=== Source passage ===
New Gov't Health Board Hinders Long-Term Health Care

Impact

A series of hearings were concluded on Thursday in which Health and Human Services Secretary Kathleen Sebelius was called to defend the Independent Payment Advisory Board (IPAB) created by last year’s health care reform legislation. The board, which fast tracks recommendations to keep Medicare spending from exceeding certain targets, has been the subject of intense discussion of late, with repeal legislation in the House garnering 150 bipartisan co-sponsors and an open letter to Congress from more than 270 groups demanding its rescission. The ire is not without good reason: IPAB’s design is fatally flawed, and it will invariably lead to access problems for our seniors, stymied innovation and neglect of the long-term systemic improvements that patients deserve.

Medicare spending has outpaced projections for as long as the program has existed. Created in 1965, the program had already increased hospital spending by almost 40% by 1970, and actuaries in 1965 estimated that by 1990, the program costs would be a mere $9.1 billion. Instead, they were $67 billion

Medicare utilization is roughly 50% higher than that of private health insurance – even after adjusting for age and medical conditions – due in large part to incentives. Simply put, when people are insulated from the cost of a desirable good or service, they use more of it. When your out-of-pocket cost for something nears zero, your marginal utilization is virtually unchecked, save the time-price of acquiring the service.

IPAB will not change this. In fact, it is prohibited from even trying to.  

The 2010 Affordable Care Act (ACA) stipulates that IPAB be prohibited from recommending changes to either the benefit structure or premium and cost-sharing arrangements of Medicare Parts A and B, meaning that those things capable of making long-term improvements to the program are off-limits. Combined with a statutory restriction on cuts to hospitals, nursing homes and hospices until 2020, as well as year to year spending targets, there is not much more that the IPAB can do to meet its mandate, save for cuts to physician services.

This may sound familiar to some, as Medicare already has a trigger mechanism should spending outpace targets. Actually, it has several. Price fixes on inpatient hospital expenses were imposed in 1983, on physicians’ services in 1992 and on outpatient hospital expenses in 2000. In 2003, the Medicare Modernization Act (MMA) required the president to submit a cost-saving plan to Congress on an expedited basis should more than 45% of Medicare outlays be needed from the general treasury.

The most familiar trigger mechanism, the sustainable growth rate (SGR), was created in 1997. If spending in one year exceeds the limit set by the SGR then an automatic cut in provider reimbursements will take place, unless Congress overrides it. For the last nine years it has done so with the knowledge that severe cuts to provider reimbursements will significantly impact seniors’ access to needed care. This year the cut is 29.5%, though we are still waiting for a congressional fix.

The rules surrounding IPAB will make a congressional override of the SGR more difficult in the future, making it almost certain that provider fees will be on the chopping block and that seniors’ access to care will hang in the balance.

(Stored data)

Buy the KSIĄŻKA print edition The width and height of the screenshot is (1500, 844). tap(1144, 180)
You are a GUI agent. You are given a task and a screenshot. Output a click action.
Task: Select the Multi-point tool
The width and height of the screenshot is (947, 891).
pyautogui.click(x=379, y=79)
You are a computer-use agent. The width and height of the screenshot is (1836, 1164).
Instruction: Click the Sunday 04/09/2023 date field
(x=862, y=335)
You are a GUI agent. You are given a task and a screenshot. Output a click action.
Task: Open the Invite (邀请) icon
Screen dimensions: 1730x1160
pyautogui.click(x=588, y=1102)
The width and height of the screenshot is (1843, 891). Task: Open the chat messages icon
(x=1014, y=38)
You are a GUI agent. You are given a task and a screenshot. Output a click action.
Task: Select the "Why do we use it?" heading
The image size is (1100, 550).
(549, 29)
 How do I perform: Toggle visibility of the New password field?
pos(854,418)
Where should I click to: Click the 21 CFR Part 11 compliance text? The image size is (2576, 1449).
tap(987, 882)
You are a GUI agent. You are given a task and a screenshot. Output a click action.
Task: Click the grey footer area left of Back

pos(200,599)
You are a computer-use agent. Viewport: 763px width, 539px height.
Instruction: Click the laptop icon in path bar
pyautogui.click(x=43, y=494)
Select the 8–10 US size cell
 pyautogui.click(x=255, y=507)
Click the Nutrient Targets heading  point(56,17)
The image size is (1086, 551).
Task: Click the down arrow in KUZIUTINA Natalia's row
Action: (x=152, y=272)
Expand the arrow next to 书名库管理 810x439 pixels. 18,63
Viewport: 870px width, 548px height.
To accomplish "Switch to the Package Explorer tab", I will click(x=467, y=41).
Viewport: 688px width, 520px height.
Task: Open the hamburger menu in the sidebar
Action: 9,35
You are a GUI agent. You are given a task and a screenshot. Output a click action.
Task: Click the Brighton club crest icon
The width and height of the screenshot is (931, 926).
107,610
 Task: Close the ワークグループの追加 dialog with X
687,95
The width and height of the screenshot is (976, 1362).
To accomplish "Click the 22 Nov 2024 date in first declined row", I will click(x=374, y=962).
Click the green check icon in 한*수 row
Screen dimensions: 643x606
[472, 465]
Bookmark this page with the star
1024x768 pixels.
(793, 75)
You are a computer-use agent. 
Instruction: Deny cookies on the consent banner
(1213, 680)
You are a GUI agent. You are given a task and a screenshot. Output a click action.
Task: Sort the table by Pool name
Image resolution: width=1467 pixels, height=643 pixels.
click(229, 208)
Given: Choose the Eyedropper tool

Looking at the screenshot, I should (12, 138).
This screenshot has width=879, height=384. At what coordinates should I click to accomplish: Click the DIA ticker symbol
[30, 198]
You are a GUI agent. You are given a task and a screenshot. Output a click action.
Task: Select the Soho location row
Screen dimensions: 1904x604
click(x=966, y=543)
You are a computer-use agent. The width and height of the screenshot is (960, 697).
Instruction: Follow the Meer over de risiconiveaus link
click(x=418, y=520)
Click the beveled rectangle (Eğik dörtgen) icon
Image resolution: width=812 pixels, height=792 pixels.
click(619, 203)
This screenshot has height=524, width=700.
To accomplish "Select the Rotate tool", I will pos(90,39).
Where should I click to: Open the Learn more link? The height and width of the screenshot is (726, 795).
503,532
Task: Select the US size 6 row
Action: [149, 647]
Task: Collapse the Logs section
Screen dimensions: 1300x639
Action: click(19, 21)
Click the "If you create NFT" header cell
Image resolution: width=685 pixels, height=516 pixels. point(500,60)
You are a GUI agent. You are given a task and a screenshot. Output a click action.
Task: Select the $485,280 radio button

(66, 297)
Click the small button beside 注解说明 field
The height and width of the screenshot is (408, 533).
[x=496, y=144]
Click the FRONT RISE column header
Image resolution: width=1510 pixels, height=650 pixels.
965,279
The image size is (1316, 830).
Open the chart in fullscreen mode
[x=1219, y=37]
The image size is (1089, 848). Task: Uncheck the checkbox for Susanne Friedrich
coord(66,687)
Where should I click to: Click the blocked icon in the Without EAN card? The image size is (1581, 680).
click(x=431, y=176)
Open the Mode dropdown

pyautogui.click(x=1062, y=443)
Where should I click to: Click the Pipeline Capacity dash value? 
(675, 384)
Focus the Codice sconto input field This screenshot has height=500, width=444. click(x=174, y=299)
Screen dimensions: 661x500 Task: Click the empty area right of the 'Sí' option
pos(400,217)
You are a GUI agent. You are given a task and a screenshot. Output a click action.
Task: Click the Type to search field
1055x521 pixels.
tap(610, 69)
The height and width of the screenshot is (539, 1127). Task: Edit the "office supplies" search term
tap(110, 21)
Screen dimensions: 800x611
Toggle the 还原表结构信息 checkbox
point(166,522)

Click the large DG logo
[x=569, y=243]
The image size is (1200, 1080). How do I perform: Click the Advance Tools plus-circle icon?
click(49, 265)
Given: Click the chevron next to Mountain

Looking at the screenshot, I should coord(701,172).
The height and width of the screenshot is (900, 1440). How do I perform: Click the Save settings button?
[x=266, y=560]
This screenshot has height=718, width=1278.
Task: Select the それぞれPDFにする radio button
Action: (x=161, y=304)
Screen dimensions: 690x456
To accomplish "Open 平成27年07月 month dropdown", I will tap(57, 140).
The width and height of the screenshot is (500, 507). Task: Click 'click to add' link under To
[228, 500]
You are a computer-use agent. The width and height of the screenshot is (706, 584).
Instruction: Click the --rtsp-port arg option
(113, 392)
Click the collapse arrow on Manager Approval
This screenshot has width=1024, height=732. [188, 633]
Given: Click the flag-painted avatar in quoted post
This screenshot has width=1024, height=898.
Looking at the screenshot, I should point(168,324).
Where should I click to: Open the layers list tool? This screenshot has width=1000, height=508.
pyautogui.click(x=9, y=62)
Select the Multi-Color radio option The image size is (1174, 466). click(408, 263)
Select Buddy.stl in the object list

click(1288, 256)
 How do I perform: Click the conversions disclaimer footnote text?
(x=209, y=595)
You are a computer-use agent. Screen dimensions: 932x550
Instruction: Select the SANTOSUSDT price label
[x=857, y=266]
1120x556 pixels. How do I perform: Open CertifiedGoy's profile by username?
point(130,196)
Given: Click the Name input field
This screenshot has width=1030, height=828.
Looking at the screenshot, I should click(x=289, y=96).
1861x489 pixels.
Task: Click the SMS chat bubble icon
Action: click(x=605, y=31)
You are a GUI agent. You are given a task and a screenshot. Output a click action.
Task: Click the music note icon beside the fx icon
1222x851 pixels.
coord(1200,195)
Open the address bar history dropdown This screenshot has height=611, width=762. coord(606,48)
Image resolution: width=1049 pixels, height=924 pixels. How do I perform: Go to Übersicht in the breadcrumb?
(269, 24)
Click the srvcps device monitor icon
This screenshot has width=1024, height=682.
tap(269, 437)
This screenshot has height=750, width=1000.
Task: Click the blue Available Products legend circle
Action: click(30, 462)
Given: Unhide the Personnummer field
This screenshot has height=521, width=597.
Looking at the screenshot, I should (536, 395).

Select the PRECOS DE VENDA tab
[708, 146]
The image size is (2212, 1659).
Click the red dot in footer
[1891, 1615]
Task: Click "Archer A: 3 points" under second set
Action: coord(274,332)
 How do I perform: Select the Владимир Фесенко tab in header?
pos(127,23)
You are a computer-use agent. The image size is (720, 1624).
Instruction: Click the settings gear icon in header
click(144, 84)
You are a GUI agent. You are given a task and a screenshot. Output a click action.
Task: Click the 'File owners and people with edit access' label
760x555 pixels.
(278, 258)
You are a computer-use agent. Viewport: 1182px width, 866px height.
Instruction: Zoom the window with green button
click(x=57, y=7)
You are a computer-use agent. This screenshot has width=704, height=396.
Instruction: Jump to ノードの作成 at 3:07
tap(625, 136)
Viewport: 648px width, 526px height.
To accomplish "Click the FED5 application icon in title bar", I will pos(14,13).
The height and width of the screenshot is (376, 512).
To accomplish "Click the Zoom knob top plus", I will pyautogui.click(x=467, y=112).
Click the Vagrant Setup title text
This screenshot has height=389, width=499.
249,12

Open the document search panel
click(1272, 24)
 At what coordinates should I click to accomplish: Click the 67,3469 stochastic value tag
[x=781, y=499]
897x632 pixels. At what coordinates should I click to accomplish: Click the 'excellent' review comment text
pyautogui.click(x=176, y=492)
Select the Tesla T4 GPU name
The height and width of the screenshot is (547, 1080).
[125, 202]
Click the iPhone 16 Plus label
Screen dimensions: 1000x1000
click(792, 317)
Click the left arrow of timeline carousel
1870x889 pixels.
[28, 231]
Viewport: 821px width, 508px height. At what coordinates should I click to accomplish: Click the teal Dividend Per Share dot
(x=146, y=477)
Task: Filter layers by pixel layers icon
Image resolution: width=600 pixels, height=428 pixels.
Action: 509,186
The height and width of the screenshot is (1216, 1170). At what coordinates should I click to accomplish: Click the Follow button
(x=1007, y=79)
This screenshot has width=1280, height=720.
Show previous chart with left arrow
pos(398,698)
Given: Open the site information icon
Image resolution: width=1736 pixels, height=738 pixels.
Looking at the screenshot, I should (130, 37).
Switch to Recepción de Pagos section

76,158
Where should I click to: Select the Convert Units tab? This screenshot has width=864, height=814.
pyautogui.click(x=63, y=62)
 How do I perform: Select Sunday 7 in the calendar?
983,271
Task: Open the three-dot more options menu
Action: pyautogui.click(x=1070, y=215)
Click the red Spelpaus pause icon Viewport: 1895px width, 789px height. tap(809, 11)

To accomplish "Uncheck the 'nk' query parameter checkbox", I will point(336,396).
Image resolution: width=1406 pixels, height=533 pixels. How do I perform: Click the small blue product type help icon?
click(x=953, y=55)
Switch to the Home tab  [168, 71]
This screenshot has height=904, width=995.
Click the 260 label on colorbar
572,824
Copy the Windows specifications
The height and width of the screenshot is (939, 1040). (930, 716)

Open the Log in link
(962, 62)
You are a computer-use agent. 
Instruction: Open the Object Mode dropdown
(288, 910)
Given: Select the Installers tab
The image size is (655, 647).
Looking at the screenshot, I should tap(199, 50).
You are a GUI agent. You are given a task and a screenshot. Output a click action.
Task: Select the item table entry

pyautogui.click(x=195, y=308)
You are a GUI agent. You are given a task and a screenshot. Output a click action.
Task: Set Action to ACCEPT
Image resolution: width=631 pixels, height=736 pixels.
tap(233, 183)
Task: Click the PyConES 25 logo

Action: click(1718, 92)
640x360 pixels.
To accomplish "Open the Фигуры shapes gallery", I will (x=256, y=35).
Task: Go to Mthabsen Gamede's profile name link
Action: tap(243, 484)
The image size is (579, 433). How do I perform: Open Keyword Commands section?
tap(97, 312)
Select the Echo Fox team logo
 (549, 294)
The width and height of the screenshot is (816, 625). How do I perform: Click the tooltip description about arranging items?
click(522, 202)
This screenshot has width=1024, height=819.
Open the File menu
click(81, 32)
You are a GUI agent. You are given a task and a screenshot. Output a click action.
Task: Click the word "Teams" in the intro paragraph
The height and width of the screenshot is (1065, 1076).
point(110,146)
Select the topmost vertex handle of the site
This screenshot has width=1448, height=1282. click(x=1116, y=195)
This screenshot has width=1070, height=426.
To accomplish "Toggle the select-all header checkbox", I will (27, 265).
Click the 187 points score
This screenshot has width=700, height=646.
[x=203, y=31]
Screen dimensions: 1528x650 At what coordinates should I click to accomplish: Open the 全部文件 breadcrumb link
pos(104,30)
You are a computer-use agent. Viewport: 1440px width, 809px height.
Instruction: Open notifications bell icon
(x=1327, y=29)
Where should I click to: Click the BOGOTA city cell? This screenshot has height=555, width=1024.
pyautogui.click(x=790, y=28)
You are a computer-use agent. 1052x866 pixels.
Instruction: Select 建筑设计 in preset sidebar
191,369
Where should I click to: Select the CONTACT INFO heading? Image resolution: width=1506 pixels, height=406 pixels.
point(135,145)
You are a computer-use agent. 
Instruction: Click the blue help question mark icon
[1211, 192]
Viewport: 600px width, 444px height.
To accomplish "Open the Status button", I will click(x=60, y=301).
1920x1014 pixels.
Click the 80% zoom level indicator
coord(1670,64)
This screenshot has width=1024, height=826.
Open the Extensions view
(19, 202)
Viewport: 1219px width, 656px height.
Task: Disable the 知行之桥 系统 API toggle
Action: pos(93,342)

=== Task prompt ===
Give every abbreviation that the article on the Independent Payment Advisory Board introduces in parentheses, each with the full name it stands for.

=== Exercise result ===
- IPAB: Independent Payment Advisory Board
- ACA: Affordable Care Act
- MMA: Medicare Modernization Act
- SGR: sustainable growth rate